Background: The last 40 years was a period during which the incidence of herpes zoster appears to have increased substantially.
Objective: To determine whether the risk of complications of herpes zoster has changed during the last 40 years.
Methods: The automated medical records of a health maintenance organization were screened for diagnosis codes suggesting herpes zoster and potentially complicated cases of zoster. The predictive value of a herpes zoster diagnosis was calculated from sampling full-text records. Records of all patients with codes suggesting complications were reviewed in full.

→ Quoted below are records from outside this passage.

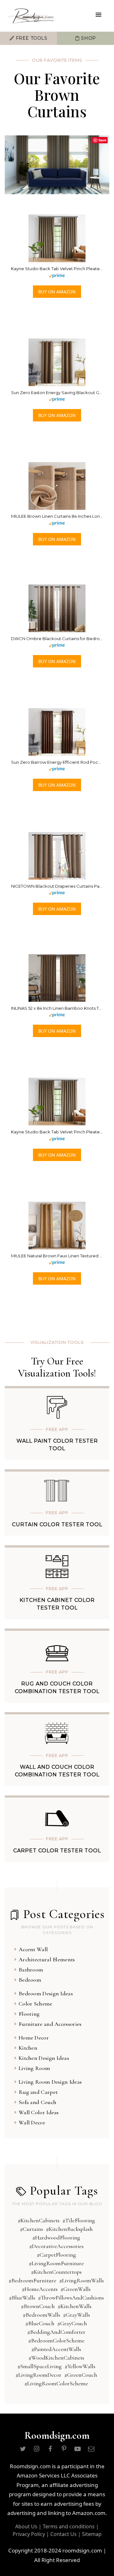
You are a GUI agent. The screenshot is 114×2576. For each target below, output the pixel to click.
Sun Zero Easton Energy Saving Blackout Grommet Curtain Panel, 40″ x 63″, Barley (57, 392)
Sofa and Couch (37, 2102)
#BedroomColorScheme (56, 2340)
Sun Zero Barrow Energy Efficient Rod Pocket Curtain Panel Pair (57, 762)
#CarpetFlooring (56, 2254)
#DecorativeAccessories (56, 2246)
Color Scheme (36, 2003)
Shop (88, 38)
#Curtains (31, 2228)
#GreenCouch (80, 2374)
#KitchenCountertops (56, 2271)
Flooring (29, 2013)
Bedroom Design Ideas (46, 1993)
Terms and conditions (69, 2526)
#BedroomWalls (41, 2314)
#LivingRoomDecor (38, 2374)
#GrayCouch (72, 2323)
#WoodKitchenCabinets (56, 2357)
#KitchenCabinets (39, 2220)
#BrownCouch (38, 2306)
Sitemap (92, 2534)
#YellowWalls (80, 2366)
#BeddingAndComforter (56, 2331)
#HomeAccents (40, 2289)
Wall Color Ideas (39, 2112)
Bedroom (30, 1979)
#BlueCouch (39, 2323)
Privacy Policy (29, 2534)
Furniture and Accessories (50, 2023)
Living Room (34, 2068)
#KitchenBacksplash (69, 2228)
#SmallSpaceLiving (39, 2366)
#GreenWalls (75, 2289)
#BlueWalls (22, 2297)
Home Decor (34, 2037)
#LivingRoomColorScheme (56, 2383)
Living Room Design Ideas (50, 2081)
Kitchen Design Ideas (44, 2057)
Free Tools (30, 38)
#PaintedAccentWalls (56, 2349)
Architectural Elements (47, 1959)
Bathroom (31, 1969)
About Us (26, 2526)
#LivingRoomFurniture (56, 2263)
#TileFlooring (78, 2220)
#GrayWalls (76, 2314)
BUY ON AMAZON (57, 292)
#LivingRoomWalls (81, 2280)
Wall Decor (32, 2122)
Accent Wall (33, 1949)
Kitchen (28, 2047)
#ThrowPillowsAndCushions (71, 2297)
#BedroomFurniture (32, 2280)
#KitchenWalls (75, 2306)
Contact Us (63, 2534)
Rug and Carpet (38, 2091)
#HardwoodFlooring (56, 2237)
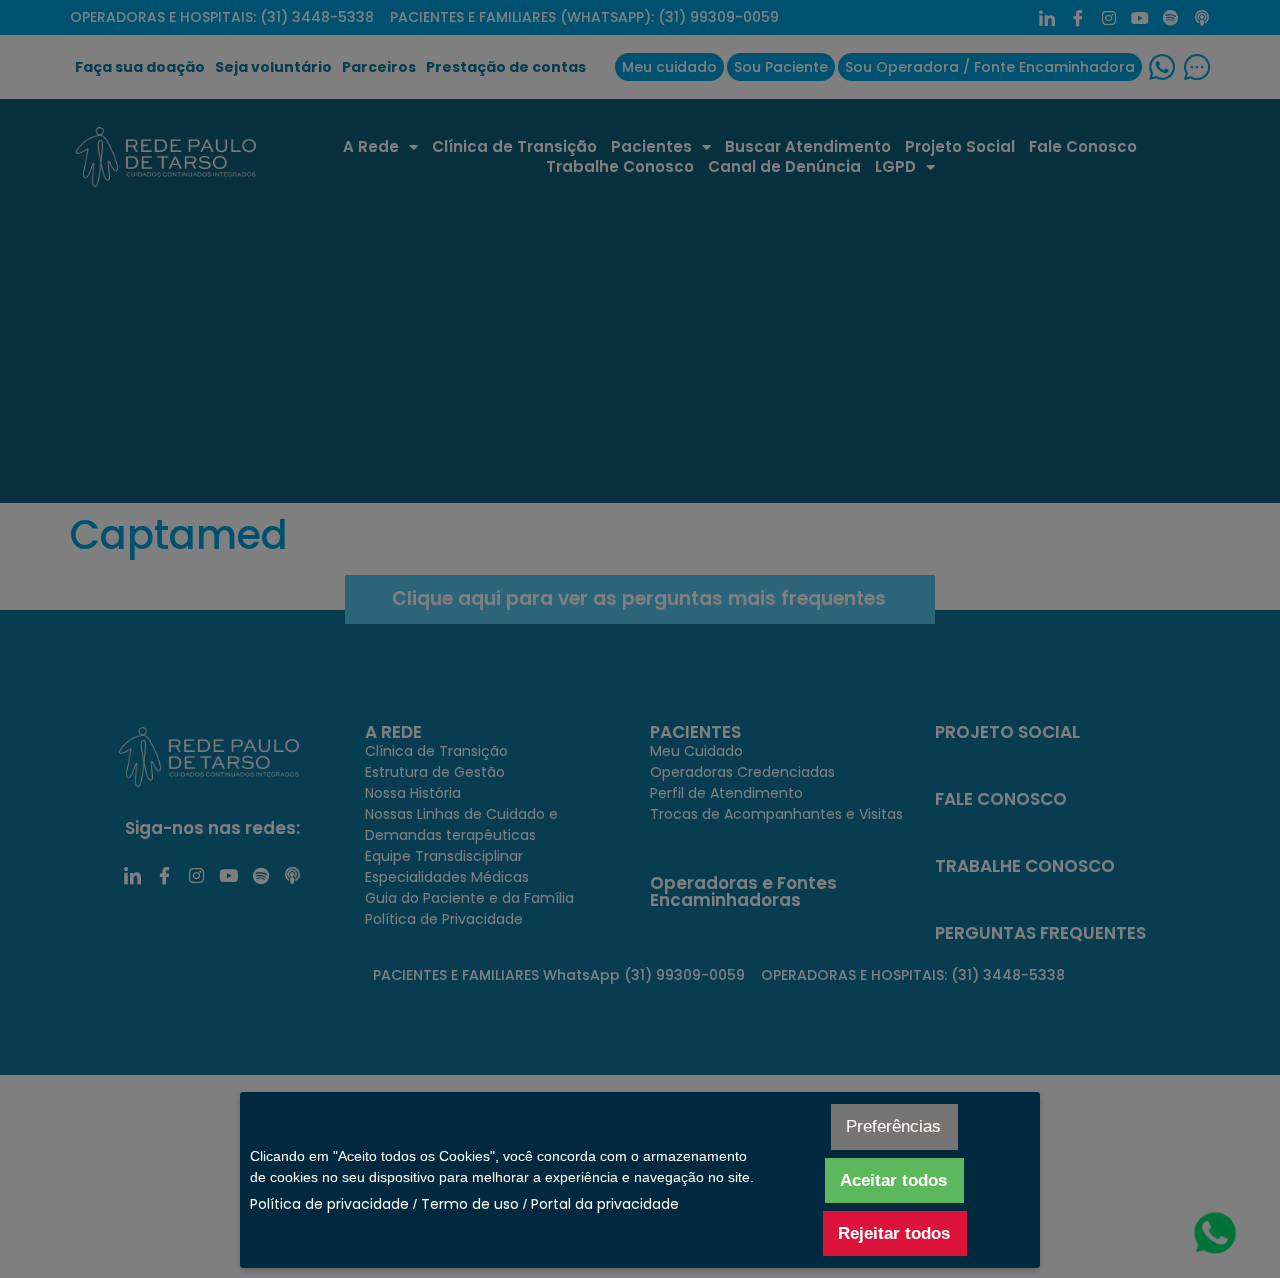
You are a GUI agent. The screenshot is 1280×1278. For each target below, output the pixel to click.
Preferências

Results: Of 859 individuals with herpes zoster who met the eligibility criteria, 101 were identified who experienced at least 1 complication, corresponding to a 60-day risk of 12%. Corrected for the sensitivity of the complication-finding strategy, the risk estimate was 14%. Risk increased markedly with age, with those older than 64 years having more than 6 times the risk of complications of those younger than 25 years (odds ratio, 8.3; 95% confidence interval, 2.5-29.3). Trigeminal distribution of rash and the presence of certain conditions associated with immune compromise appeared to increase risk.
Conclusions: The apparent increase in the incidence of herpes zoster was not accompanied by a change in the risk of specific or overall complications in a population-based sample. Advanced age and other conditions associated with waning cellular immunity may confer an increased risk of experiencing a complicated course of herpes zoster.